Given information:
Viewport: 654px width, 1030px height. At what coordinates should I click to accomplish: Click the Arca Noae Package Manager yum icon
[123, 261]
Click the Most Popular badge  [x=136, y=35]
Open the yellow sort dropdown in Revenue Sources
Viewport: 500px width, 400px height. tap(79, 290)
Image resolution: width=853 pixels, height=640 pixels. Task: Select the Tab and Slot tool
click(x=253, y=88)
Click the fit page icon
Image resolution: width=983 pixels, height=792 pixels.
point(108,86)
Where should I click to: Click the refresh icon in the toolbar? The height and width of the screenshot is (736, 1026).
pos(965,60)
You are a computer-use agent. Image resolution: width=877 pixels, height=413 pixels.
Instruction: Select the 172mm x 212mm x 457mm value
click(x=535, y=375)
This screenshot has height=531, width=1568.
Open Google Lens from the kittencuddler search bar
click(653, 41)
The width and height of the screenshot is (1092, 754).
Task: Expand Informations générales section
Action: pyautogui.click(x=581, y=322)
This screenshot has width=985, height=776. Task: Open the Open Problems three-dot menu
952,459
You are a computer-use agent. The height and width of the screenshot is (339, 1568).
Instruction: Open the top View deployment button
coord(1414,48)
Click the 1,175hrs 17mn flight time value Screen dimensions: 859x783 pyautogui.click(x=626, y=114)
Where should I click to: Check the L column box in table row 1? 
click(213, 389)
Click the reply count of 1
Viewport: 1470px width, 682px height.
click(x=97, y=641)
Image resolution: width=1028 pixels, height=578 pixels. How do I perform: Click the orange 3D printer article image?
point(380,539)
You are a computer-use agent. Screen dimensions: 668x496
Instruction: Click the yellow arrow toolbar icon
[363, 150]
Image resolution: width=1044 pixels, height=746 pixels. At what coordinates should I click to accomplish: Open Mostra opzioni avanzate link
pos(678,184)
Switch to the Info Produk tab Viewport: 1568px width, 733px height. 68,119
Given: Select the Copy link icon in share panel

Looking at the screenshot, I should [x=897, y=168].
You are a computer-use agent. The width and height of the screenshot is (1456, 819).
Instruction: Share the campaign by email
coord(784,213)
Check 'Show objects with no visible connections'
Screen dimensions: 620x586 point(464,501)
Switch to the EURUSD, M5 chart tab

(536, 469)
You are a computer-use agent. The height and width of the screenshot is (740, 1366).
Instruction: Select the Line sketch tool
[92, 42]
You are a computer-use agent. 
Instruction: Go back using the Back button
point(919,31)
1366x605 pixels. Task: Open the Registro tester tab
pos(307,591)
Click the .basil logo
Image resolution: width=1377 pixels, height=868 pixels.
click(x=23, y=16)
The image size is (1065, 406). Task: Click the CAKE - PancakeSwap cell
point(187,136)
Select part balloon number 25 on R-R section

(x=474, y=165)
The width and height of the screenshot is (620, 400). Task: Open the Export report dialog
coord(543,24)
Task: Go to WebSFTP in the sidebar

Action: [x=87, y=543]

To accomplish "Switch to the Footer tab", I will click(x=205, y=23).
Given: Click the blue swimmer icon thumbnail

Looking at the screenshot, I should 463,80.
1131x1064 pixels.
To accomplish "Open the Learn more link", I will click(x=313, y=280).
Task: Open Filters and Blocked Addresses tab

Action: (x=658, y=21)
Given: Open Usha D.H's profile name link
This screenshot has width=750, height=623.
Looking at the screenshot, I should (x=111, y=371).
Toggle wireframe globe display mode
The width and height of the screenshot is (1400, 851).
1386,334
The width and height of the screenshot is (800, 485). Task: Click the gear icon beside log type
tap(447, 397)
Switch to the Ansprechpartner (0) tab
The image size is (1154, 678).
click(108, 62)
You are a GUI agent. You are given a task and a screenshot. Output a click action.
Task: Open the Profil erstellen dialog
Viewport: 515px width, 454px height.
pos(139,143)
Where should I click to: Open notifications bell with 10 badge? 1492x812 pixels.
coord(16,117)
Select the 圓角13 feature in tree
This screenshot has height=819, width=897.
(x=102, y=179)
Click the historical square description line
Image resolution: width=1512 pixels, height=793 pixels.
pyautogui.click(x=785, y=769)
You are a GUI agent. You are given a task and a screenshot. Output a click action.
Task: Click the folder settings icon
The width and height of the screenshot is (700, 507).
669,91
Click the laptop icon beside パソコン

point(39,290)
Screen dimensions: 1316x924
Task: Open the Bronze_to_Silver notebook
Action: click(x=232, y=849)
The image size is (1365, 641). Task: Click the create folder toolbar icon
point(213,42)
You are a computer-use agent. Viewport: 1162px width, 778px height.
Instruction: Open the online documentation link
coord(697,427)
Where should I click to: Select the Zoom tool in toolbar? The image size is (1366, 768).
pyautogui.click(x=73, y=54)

Work to be completed:
On how many lines of the records above does the word "computer" appear? Answer with only that number.

Reply:
7